Les effets nuit/jour et alimentation (préprandial/post-prandial) sont liés, dans la mesure où la prise alimentaire dépend de la fréquence et de l’importance des repas, elles-mêmes dépendantes du moment de leur distribution. Les variations diurnes sont évidentes pour le β-hydroxybutyrate (β-HB), la créatine-kinase et le lactate. Un peu moins marquées pour l’urée, elles le sont très peu pour les protéines totales, l’albumine, le glucose et les minéraux.
En revanche, les taux d’urée et de glucose sont directement associés aux repas : la concentration d’urée est maximale dans le sang deux à quatre heures après le repas et dans le lait trois à huit heures après.
La connaissance de ces variations est importante pour les analyses. Les prélèvements seront donc toujours réalisés à la même heure (quatre heures après le repas, par exemple).
L’âge et la race des animaux influent sur les taux plasmatiques de certains constituants. Ainsi, la concentration en phosphore diminue fortement, alors que celle en protéines totale augmente entre le veau et le bovin adulte.
Le numéro de lactation influence aussi les concentrations plasmatiques, dans la mesure où il est lié à la production laitière.

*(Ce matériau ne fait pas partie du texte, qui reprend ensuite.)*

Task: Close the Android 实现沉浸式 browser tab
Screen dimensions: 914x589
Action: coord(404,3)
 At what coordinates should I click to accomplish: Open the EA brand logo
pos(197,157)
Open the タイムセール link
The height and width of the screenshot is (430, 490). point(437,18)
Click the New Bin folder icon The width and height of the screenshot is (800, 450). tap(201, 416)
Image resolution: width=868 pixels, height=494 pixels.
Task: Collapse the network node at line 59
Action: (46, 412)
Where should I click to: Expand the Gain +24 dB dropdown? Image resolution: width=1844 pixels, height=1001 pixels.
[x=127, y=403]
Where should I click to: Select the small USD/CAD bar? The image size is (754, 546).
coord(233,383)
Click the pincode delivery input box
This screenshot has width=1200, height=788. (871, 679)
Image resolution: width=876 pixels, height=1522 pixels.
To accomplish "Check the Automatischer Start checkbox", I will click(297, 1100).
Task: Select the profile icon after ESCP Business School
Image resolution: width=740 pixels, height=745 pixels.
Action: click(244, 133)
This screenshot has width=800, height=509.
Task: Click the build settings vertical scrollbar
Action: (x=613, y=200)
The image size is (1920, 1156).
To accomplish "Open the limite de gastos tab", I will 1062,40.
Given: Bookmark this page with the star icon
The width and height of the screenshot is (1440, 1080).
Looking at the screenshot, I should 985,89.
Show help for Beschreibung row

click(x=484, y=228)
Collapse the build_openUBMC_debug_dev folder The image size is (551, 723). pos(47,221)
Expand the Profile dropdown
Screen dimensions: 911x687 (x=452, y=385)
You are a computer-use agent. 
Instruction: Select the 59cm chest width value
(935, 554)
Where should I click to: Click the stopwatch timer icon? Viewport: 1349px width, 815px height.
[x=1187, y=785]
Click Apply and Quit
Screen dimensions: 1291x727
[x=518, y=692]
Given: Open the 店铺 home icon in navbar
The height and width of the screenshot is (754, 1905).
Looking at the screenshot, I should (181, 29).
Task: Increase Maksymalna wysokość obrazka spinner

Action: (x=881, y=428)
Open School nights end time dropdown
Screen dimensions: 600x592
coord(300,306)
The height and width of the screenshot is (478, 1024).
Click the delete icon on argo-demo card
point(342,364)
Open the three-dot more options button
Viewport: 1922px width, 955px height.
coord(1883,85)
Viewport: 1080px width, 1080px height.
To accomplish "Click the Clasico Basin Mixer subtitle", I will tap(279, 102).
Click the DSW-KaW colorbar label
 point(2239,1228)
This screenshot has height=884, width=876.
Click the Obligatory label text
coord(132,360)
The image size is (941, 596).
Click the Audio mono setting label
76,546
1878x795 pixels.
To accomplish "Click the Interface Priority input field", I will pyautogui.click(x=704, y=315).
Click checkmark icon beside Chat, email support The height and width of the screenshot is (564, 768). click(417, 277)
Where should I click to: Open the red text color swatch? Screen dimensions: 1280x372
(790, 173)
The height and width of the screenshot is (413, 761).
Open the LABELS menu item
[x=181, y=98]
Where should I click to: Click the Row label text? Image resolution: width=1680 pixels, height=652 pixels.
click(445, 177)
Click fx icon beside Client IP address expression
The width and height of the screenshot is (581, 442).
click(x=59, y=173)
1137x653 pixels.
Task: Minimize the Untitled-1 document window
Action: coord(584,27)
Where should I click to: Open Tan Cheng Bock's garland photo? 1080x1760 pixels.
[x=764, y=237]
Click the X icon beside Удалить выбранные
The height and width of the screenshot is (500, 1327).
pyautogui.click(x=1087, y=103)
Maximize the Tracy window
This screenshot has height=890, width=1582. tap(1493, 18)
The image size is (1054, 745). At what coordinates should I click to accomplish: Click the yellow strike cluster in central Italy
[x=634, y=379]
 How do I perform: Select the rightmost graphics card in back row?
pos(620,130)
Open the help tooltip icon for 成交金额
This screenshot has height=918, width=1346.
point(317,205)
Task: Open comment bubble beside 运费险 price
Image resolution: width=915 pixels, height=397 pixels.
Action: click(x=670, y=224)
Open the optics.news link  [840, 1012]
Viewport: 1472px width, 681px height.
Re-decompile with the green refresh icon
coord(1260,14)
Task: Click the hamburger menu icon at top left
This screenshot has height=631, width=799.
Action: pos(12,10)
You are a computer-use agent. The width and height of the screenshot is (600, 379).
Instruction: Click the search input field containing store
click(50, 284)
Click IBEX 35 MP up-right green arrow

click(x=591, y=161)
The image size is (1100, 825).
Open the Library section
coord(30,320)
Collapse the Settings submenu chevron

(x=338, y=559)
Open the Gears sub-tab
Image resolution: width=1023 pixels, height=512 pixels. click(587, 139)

La glycémie, au cours des deux mois post-partum, est plus élevée de 10 % chez les primipares par rapport aux multipares. En revanche, le taux de cholestérol est plus faible. La différence s’annule après la troisième lactation.
Le stade physiologique (lié à celui de production) est déterminant et affecte la plupart des constituants sanguins sous influence hormonale et alimentaire. Les variations sont significatives dans les deux ou trois semaines de fin de gestation et dans les six ou huit semaines de début de lactation pour le glucose, les acides gras non estérifiés (AGNE), le β-HB et le cholestérol. Pour la glycémie, par exemple, il existe un pic au vêlage, puis la glycémie décroît lorsque la production de lait augmente (pendant les deux premiers mois). Enfin, elle remonte lentement en relation avec les réserves de glycogène. Le taux de cholestérol croît de façon significative pendant le premier tiers de la lactation, proportionnellement à la quantité de lait produite. Les teneurs plasmatiques en AGNE et en β-HB sont maximales pendant la phase de lipomobilisation. Les prélèvements qui visent à doser ces métabolites peuvent être réalisés entre la première et la deuxième semaine de lactation. L’évolution de l’urée est controversée. Passés les deux premiers mois de lactation, les concentrations de ces métabolites se stabilisent.
L’interprétation des paramètres repose sur une comparaison avec des valeurs de référence. La normalité ou non d’un paramètre dépend donc de la technique d’analyse, de la population choisie comme référence et d’un seuil fixé d’interprétation. Pour obtenir des résultats interprétables, dans le cas des vaches laitières, l’idéal est de réaliser les prélèvements :
- chez des animaux au même stade physiologique de reproduction ou de lactation. Le nombre d’animaux testés est de sept à dix par groupe, avec un minimum de cinq. Par exemple, les vaches laitières peuvent être divisées en trois groupes : à soixante-dix jours de lactation, à cent cinquante jours de lactation et au moment du tarissement ;
- à partir de la cinquième semaine post-partum. Il faut éviter le premier mois de lactation, où les fluctuations sont les plus importantes ;
- en milieu de journée ou quatre heures après le repas, pour éviter les variations diurnes ;
- chez des animaux de la même catégorie (génisses/multipares) ;
- dans les mêmes conditions de contention et au même site de prélèvement.